The backyard at GRRRL Fest 2014 at The Silent Barn in Bushwick, Brooklyn.
The backyard at GRRRL Fest 2014 at The Silent Barn in Bushwick, Brooklyn.
Kate Spalla

Among a crumbling corner on the edge of Bushwick and tucked into the backyard of a colorful micro performance space called The Silent Barn, teen feminists with flowered headbands tangled in hanging streamers painted their nails and decorated zines in between bands at GRRRL FEST - a day-long event that celebrated women in music and art.

The all-ages gathering attracted festivalgoers from New Jersey and Connecticut, bringing them together for a day of chatting, bonding, relaxing and jamming.

Early in the afternoon, folk bands like Easy Rollers sang ditties with a DIY feel. Half of the instruments were traditional pieces like an acoustic guitar and a harmonica. Then, the band used a makeshift box string instrument and for bass, rope that was strung from a wooden pole and stretched toward and aluminum bottom. Lead singer Hannah Lee Thompson — a college student at SUNY Purchase — had some serious pipes.

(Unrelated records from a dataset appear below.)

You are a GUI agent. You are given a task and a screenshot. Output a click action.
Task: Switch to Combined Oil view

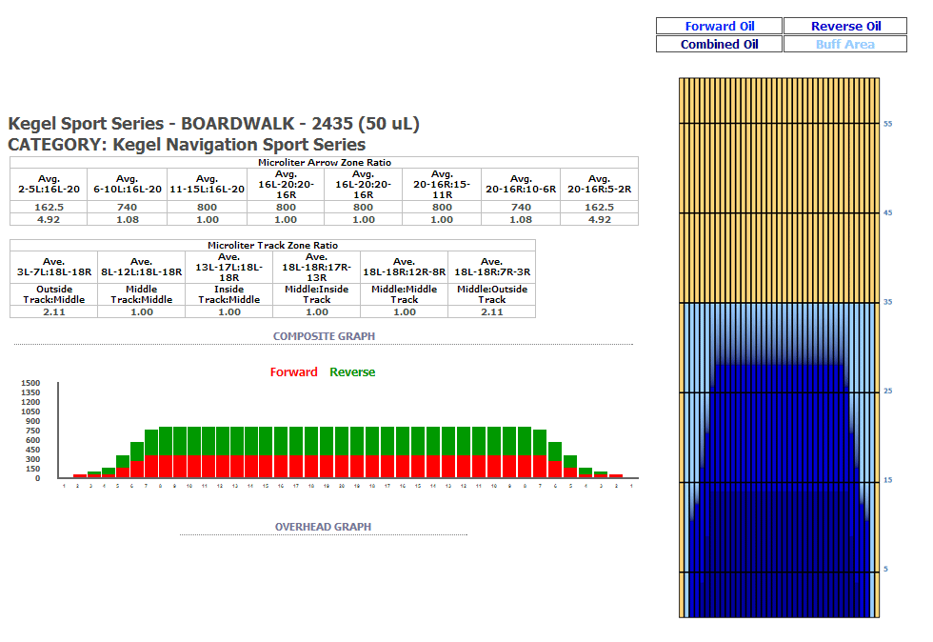tap(719, 45)
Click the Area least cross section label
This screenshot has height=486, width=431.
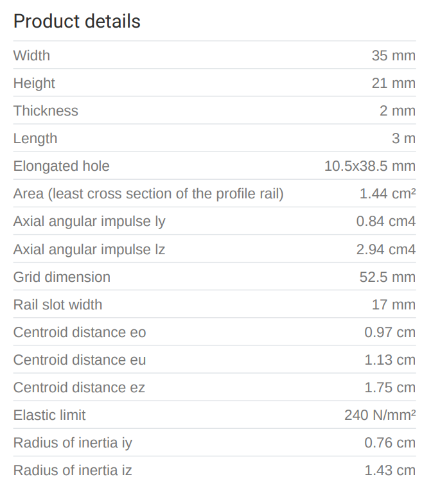coord(148,193)
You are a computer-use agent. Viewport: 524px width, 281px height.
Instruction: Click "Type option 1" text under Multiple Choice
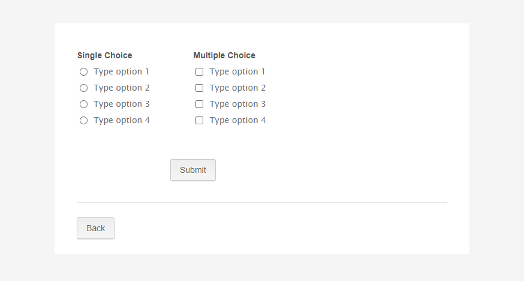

Marina Zero followed, dolled up in dramatic eye makeup with a flower pinned to a curly frock. She began her set with feminist poetry and belted out a catalog of songs including an Etta James cover.

Cachabacha played an electric set with guitar that sounded like Real Estate and vocal harmonies that sounded like Tegan and Sara. The band just released an album on Mulberry Records and will move to Brooklyn soon. Cachabacha was an afternoon highlight at GRRRL FEST.

In the early evening, male bands played - Shemp had a raucous energy and Backup Six did a crowd-favorite “Yeah Yeah Yeahs” cover.

A young teen band named Granted brought the house down with some of their original recordings. They owned their awkward teen vibes to play a genuine, unabashed set full of songs about things that matter to teens.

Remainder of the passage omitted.